EXERCISE DETAILS - Retype the records below from their first line through the line containing "Select the Milwaukee, WI row", and include nothing else.

-- MATERIALS PROVIDED follows --

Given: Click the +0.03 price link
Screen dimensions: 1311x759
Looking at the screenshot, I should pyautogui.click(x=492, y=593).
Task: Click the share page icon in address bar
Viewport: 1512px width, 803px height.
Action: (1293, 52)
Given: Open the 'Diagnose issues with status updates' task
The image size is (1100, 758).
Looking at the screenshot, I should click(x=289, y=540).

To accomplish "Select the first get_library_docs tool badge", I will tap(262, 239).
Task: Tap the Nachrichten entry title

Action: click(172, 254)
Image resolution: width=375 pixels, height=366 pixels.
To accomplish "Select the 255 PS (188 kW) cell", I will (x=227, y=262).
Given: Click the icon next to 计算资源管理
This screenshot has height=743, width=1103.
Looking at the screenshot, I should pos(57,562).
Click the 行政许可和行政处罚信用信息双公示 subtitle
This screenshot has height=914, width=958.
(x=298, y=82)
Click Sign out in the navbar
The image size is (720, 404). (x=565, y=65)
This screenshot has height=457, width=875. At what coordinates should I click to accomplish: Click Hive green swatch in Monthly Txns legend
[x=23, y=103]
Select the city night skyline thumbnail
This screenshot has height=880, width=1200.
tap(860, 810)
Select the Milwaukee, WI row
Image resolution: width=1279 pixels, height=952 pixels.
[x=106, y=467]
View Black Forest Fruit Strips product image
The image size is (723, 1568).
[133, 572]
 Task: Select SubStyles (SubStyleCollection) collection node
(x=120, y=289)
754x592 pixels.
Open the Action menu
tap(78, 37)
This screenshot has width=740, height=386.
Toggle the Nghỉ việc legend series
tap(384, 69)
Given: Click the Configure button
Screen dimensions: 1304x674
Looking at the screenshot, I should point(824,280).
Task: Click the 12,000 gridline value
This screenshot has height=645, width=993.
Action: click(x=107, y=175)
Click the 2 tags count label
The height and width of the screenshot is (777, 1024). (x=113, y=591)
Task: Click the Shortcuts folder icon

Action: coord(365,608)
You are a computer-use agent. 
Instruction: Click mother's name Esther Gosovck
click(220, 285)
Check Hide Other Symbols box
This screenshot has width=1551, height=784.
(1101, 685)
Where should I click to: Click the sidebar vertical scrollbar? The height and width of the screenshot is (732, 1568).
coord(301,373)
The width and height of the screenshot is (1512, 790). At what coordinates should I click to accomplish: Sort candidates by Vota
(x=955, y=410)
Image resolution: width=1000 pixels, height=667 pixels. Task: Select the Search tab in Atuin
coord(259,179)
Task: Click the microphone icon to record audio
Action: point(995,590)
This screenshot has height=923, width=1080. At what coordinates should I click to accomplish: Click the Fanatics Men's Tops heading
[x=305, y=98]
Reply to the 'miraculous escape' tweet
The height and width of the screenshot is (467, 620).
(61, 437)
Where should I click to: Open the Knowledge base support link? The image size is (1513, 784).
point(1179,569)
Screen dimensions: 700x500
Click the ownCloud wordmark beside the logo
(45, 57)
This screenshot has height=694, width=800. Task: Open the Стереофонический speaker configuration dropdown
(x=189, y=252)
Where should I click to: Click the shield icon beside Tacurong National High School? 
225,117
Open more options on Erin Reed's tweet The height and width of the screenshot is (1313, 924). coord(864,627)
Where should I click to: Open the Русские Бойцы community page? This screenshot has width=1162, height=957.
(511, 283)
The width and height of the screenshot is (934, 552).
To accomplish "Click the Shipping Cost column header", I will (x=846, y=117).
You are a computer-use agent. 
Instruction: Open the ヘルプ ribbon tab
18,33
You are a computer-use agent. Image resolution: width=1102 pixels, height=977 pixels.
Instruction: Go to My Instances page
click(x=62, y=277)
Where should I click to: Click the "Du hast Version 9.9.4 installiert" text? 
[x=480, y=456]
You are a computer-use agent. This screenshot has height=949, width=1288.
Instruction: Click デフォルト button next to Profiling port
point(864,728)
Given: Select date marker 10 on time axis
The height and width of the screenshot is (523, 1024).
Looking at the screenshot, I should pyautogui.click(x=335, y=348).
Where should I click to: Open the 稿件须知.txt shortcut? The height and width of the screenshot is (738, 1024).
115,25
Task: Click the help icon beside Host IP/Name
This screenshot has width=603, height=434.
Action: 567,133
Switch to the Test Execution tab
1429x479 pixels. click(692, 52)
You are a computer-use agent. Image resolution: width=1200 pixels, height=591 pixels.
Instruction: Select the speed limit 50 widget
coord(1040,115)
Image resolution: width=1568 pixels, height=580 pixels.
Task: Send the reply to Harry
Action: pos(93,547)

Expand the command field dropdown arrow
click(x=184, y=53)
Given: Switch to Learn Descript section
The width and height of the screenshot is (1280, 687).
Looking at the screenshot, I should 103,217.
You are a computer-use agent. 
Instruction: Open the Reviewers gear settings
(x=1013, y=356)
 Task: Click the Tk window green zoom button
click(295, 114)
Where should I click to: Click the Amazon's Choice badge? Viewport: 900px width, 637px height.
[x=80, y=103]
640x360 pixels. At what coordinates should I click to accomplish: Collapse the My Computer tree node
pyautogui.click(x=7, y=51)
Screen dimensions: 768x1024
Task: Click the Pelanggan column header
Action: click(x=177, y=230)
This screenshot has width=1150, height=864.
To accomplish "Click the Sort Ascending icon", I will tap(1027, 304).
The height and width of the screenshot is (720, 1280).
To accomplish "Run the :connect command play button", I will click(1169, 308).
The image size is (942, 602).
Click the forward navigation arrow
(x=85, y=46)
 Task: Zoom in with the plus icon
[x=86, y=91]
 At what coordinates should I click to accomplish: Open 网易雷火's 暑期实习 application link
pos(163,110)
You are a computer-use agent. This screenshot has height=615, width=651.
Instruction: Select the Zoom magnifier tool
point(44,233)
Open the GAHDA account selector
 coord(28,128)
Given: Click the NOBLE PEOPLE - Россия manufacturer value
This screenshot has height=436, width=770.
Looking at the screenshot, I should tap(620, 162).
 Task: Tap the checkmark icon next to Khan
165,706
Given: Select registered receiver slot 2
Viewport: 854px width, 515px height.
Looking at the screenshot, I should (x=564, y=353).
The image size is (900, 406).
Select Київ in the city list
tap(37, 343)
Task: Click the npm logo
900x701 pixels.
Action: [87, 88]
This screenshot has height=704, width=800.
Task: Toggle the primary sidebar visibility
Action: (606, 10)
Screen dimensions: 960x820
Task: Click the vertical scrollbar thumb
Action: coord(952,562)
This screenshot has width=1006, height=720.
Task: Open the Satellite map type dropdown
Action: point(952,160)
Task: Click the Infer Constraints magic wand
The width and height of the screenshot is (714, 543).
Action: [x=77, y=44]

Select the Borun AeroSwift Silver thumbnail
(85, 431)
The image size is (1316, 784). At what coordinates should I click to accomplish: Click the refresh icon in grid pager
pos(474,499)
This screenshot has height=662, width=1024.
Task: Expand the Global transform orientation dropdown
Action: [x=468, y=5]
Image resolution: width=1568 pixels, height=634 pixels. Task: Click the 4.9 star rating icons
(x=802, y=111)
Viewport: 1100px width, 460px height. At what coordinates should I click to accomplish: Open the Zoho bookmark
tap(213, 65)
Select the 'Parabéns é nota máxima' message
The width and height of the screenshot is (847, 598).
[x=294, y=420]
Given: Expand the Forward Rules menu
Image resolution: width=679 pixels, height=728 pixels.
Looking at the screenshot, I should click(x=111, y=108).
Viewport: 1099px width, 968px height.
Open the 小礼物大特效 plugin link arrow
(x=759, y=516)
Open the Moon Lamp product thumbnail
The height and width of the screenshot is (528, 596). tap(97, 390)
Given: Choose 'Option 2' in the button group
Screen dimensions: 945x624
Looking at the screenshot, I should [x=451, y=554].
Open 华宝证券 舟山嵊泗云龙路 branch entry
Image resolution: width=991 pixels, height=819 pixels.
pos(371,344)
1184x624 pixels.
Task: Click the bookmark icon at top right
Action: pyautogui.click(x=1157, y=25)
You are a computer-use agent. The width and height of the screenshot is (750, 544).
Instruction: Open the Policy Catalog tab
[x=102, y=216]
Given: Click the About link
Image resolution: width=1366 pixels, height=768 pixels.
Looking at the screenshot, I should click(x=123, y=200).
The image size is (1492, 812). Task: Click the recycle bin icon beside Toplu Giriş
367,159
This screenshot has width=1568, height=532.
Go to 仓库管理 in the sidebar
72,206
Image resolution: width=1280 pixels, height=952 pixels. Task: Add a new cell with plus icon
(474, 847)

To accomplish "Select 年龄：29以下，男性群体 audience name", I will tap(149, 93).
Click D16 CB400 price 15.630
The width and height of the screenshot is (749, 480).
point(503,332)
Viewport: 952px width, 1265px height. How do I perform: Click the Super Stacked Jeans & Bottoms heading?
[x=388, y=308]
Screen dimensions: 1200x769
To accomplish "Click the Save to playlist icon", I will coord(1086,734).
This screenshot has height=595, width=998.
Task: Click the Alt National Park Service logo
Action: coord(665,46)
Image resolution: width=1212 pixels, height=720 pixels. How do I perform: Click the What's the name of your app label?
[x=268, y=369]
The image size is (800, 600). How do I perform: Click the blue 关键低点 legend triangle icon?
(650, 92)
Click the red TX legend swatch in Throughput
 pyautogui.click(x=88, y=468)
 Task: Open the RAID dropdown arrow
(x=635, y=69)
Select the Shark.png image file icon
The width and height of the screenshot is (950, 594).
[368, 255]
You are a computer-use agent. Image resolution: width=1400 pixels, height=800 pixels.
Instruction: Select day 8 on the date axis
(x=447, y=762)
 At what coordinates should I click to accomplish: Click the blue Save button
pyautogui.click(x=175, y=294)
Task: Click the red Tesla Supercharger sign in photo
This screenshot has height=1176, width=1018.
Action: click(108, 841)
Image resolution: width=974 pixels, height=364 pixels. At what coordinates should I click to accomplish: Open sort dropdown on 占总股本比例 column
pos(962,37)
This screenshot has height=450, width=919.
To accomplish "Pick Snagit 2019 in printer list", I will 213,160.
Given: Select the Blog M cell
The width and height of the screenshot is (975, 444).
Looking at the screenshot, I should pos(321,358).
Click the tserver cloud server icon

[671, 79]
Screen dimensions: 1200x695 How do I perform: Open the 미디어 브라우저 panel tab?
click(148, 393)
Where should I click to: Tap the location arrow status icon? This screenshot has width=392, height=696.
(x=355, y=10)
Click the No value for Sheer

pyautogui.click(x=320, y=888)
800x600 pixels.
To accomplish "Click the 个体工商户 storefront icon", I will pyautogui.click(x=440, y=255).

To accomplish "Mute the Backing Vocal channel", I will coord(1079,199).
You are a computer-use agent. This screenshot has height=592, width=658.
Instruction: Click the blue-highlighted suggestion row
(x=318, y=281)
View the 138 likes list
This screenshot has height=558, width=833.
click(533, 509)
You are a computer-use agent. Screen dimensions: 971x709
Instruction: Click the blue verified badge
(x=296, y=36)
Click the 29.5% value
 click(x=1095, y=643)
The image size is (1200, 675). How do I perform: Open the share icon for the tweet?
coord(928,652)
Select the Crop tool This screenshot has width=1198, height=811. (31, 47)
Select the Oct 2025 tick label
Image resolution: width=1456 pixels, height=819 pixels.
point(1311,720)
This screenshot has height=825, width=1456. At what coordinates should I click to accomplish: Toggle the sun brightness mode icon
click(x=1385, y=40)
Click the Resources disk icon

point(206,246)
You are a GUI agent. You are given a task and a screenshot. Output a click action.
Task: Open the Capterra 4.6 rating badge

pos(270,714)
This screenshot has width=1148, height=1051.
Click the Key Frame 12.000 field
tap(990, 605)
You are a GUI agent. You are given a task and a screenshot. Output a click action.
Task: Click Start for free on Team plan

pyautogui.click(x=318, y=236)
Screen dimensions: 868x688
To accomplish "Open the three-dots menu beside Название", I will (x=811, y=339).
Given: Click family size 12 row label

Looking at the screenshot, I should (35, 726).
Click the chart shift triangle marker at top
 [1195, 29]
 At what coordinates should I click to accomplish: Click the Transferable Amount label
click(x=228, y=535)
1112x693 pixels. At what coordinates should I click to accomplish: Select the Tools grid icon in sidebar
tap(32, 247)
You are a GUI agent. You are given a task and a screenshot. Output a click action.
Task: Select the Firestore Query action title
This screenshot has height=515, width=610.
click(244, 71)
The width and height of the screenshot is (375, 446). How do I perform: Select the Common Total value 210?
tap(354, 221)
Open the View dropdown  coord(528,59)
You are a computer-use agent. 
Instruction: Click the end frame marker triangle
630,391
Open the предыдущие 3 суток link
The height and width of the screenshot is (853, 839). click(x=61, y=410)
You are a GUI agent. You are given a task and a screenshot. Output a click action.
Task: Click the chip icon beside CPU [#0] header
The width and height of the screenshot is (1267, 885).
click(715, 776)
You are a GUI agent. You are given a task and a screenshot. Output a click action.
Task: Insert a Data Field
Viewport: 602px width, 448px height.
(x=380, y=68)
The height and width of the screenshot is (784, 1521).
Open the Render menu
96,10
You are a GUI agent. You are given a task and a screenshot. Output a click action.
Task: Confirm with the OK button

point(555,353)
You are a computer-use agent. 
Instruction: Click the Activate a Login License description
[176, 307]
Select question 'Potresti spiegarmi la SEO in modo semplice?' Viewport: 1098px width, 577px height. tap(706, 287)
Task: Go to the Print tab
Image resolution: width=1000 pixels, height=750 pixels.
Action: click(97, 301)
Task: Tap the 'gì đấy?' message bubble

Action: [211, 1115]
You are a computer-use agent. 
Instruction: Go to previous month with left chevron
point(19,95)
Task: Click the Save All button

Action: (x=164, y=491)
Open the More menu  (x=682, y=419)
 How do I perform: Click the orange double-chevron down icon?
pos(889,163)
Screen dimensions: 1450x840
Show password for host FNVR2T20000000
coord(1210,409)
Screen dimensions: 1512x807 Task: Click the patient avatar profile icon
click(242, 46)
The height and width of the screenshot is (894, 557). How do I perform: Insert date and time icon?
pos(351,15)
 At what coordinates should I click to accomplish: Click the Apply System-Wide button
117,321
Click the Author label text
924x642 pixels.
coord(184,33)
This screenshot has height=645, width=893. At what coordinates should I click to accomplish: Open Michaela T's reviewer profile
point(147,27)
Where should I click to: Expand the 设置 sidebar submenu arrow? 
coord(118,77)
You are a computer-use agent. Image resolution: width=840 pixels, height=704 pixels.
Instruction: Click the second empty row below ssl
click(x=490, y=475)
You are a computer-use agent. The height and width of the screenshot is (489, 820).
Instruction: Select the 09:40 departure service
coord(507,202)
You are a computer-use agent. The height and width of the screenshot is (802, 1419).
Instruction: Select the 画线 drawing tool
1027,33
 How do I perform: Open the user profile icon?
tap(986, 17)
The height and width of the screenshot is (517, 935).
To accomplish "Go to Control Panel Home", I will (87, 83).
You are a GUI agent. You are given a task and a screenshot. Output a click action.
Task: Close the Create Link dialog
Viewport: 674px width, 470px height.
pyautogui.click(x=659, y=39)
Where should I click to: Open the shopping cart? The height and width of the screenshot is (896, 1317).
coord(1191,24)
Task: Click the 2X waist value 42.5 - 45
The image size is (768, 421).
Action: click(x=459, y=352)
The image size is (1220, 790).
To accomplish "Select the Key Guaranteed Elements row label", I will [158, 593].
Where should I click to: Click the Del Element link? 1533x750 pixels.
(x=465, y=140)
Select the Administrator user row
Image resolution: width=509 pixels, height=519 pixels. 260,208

-- MATERIALS PROVIDED concluded --

TASK ANSWER -
Given: Click the +0.03 price link
Screen dimensions: 1311x759
Looking at the screenshot, I should pyautogui.click(x=492, y=593).
Task: Click the share page icon in address bar
Viewport: 1512px width, 803px height.
Action: (1293, 52)
Given: Open the 'Diagnose issues with status updates' task
The image size is (1100, 758).
Looking at the screenshot, I should click(x=289, y=540).

To accomplish "Select the first get_library_docs tool badge", I will tap(262, 239).
Task: Tap the Nachrichten entry title

Action: click(172, 254)
Image resolution: width=375 pixels, height=366 pixels.
To accomplish "Select the 255 PS (188 kW) cell", I will (x=227, y=262).
Given: Click the icon next to 计算资源管理
This screenshot has height=743, width=1103.
Looking at the screenshot, I should pos(57,562).
Click the 行政许可和行政处罚信用信息双公示 subtitle
This screenshot has height=914, width=958.
(x=298, y=82)
Click Sign out in the navbar
The image size is (720, 404). (x=565, y=65)
This screenshot has height=457, width=875. At what coordinates should I click to accomplish: Click Hive green swatch in Monthly Txns legend
[x=23, y=103]
Select the city night skyline thumbnail
This screenshot has height=880, width=1200.
tap(860, 810)
Select the Milwaukee, WI row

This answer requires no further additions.